Then she breathed easier when she suddenly remembered that Little Sparrow was staying with a friend and her family. Their cabin was far from the gunfire. Surely she would be safe.

Kaylene went to Midnight. She could tell that the gunfire was affecting him. Although he was tied up, he was pacing nervously back and forth, straining on the leash when he could go no farther.

“I know that you are frightened, but I can’t stay with you,” Kaylene said, giving Midnight a quick, reassuring hug. “I must go and help Fire Thunder. Stay, Midnight. Whatever you do, don’t break that leash and come outside where you might be shot.”

Then she rushed to Fire Thunder’s store of weapons. She grabbed a Smith & Wesson rifle. She smiled smugly. She knew this weapon well. She knew the power of this gun.
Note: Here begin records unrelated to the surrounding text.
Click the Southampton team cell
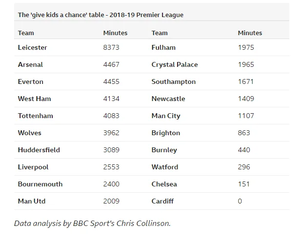Image resolution: width=303 pixels, height=244 pixels. point(173,81)
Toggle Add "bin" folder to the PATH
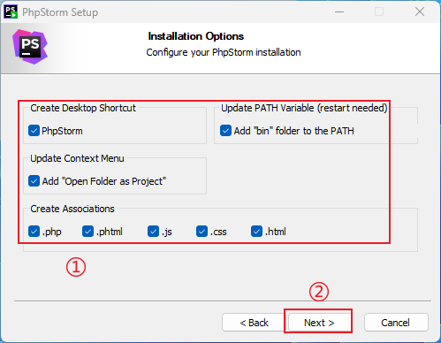 [225, 131]

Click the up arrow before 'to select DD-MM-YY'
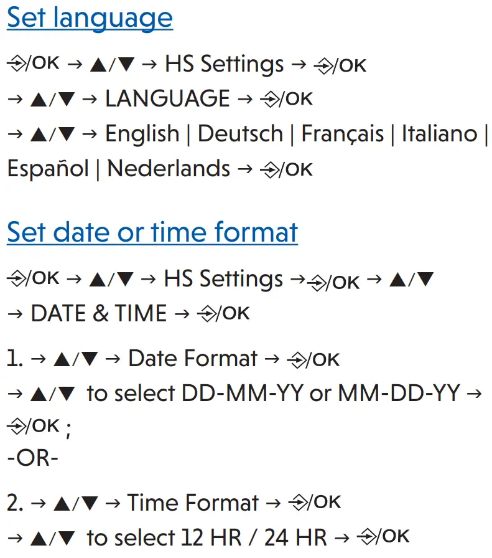[x=37, y=394]
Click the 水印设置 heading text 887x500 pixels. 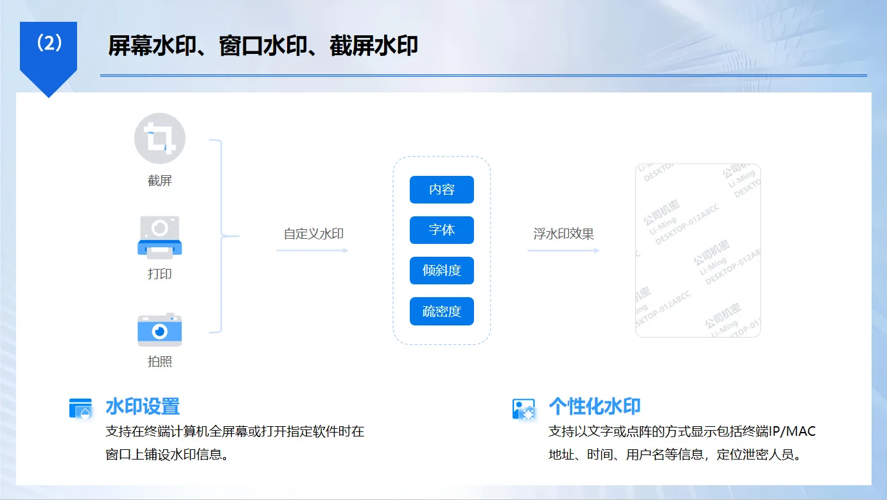[141, 407]
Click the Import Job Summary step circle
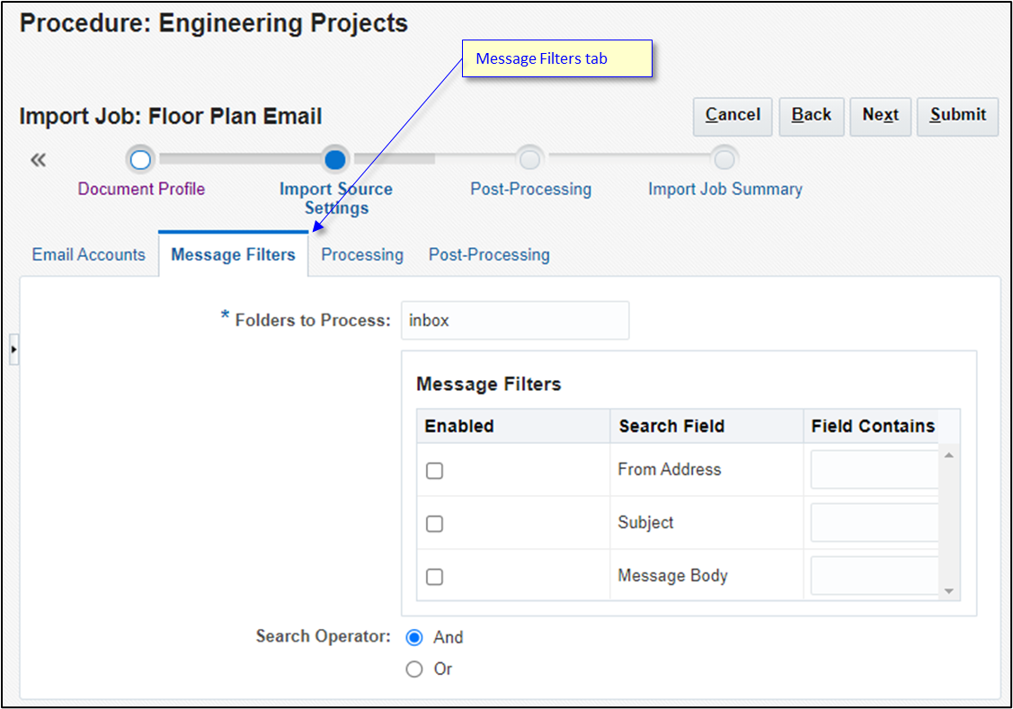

Her father had taught her how to fire his. She would never forget his wicked laugh when she had been knocked to the ground upon firing it the first time by the kick of the firearm.

“Yes, this will do quite well for this occasion,” Kaylene whispered. The rifle could throw its bullets with accuracy a distance of four hundred yards.

And Kaylene was a crack shot. She would scare the pants off those men who had come to wreak havoc on these innocent people.

She would show them that a woman could stand up against them as well as a man!

Her heart thumping with a fear she could not deny over what she was about to do—actually shoot at people instead of tin cans lined up on a fence—she rushed outside.

When she moved to Fire Thunder’s side, his eyes narrowed angrily as he gazed down at her. There was such anger in his eyes at seeing her there, Kaylene recoiled somewhat.

Then she took a stubborn stand beside him, looked away from him, and raised the rifle to fire it.

But when she recognized who the invaders were, her finger seemed frozen to the trigger. As though in jerks, her eyes went from man to man, disbelieving that these were the men from her father’s carnival.

She paled and almost dropped the rifle when she saw the face of a man among them that she had thought was dead!

“How can it be?” she whispered, stricken numb as she stared at her father, whose horse was suddenly rearing and balking from the Kickapoo’s incessant spattering of gunfire. Kaylene wanted so badly to be glad that her father was alive. But his ruthless attack on the Kickapoo horrified her, even though she knew his reason for being there. He had come to rescue her.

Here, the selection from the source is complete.